**STORED ROWS:**
◇ ◇ ◇ ◇

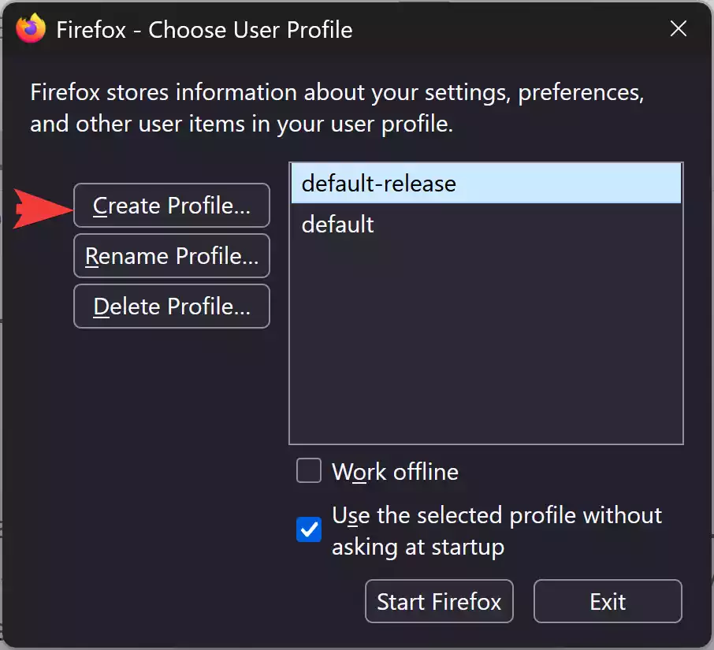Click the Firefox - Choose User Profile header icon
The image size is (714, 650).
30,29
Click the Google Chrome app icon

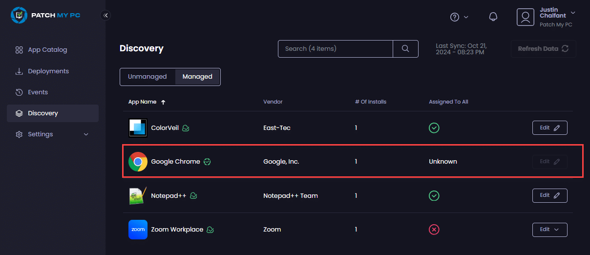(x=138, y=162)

◇ ◇ ◇ ◇

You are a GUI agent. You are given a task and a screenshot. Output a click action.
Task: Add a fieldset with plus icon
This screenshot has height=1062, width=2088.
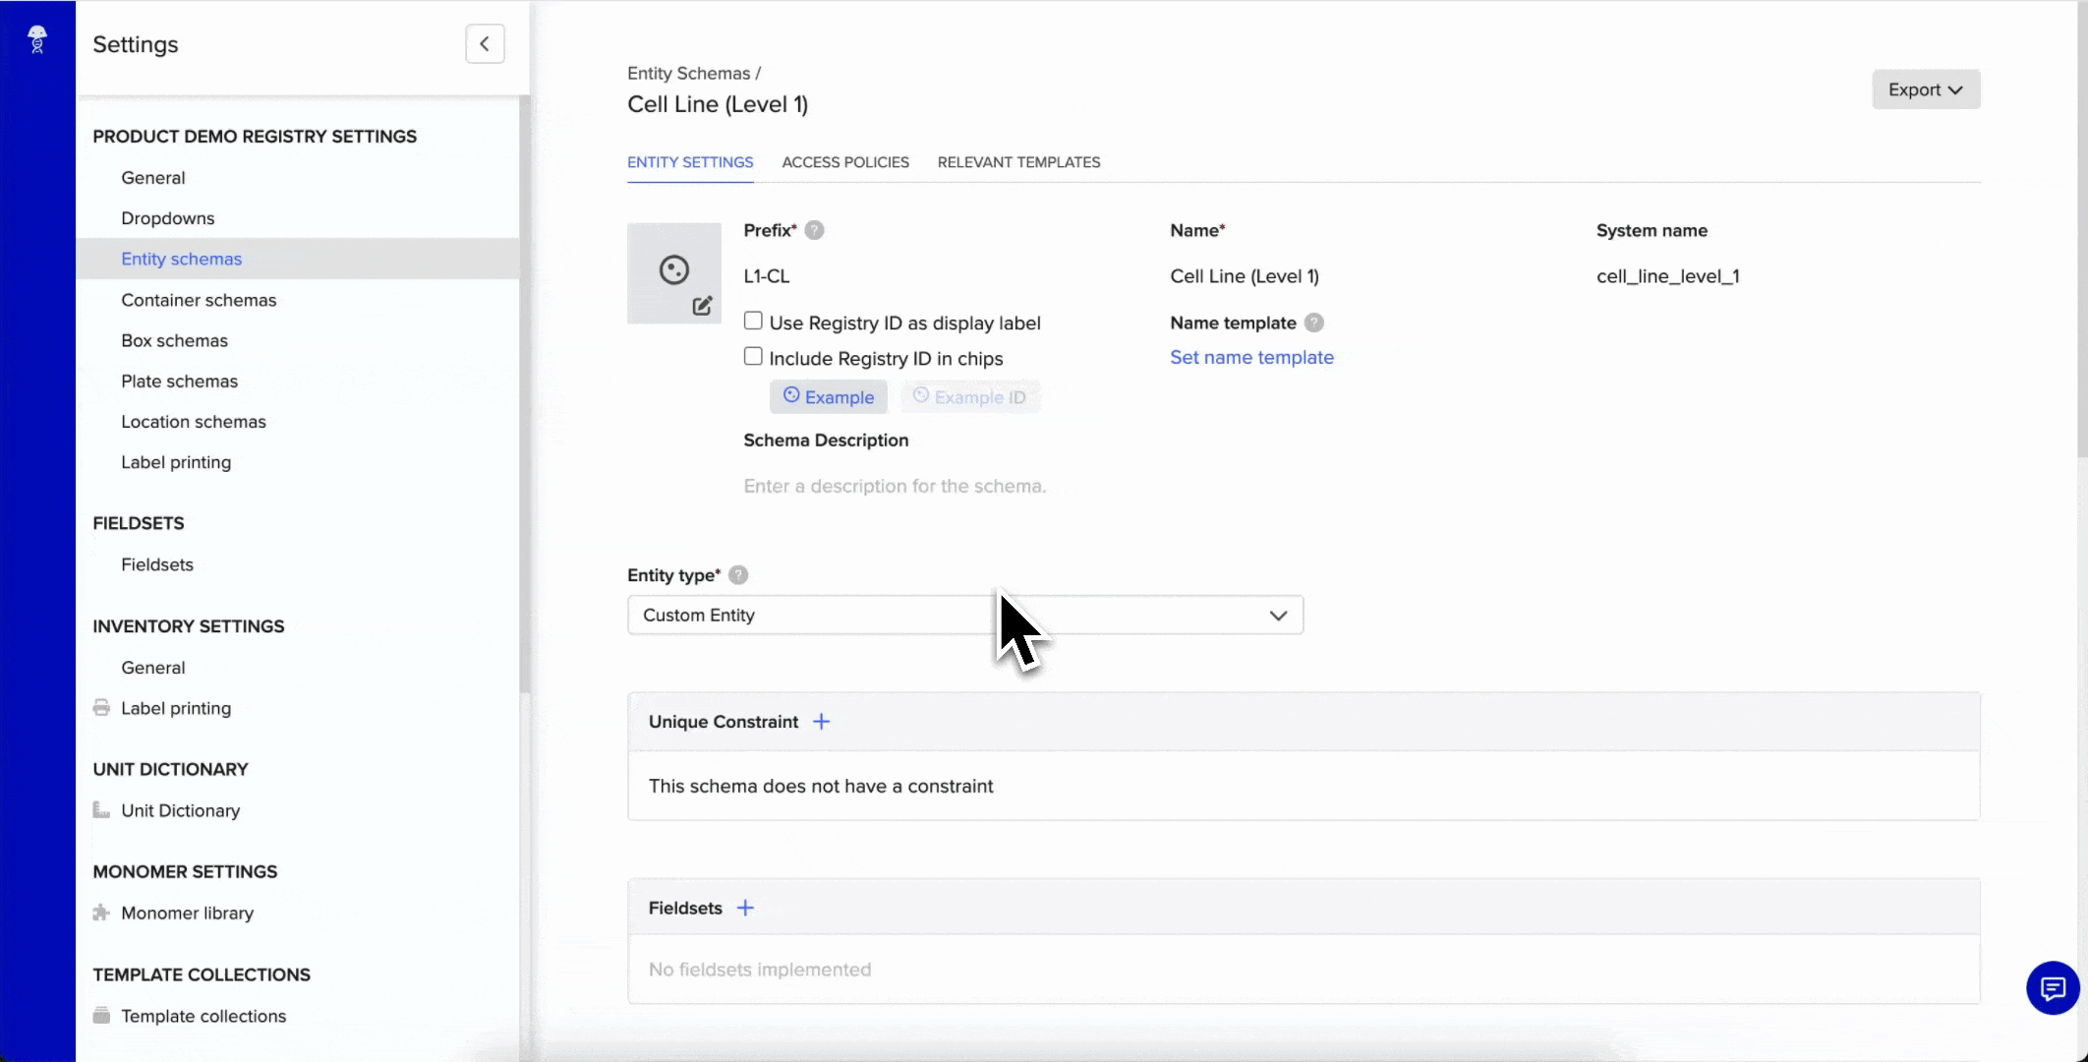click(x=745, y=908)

◇ ◇ ◇ ◇

**WRITTEN TASK:** Copy out everything in the listing from the line that contains "You are a GUI" down through the line that contains "click(x=745, y=908)", including both of those lines. Leave the pictures out of your answer.

**RESULT:**
You are a GUI agent. You are given a task and a screenshot. Output a click action.
Task: Add a fieldset with plus icon
This screenshot has height=1062, width=2088.
click(x=745, y=908)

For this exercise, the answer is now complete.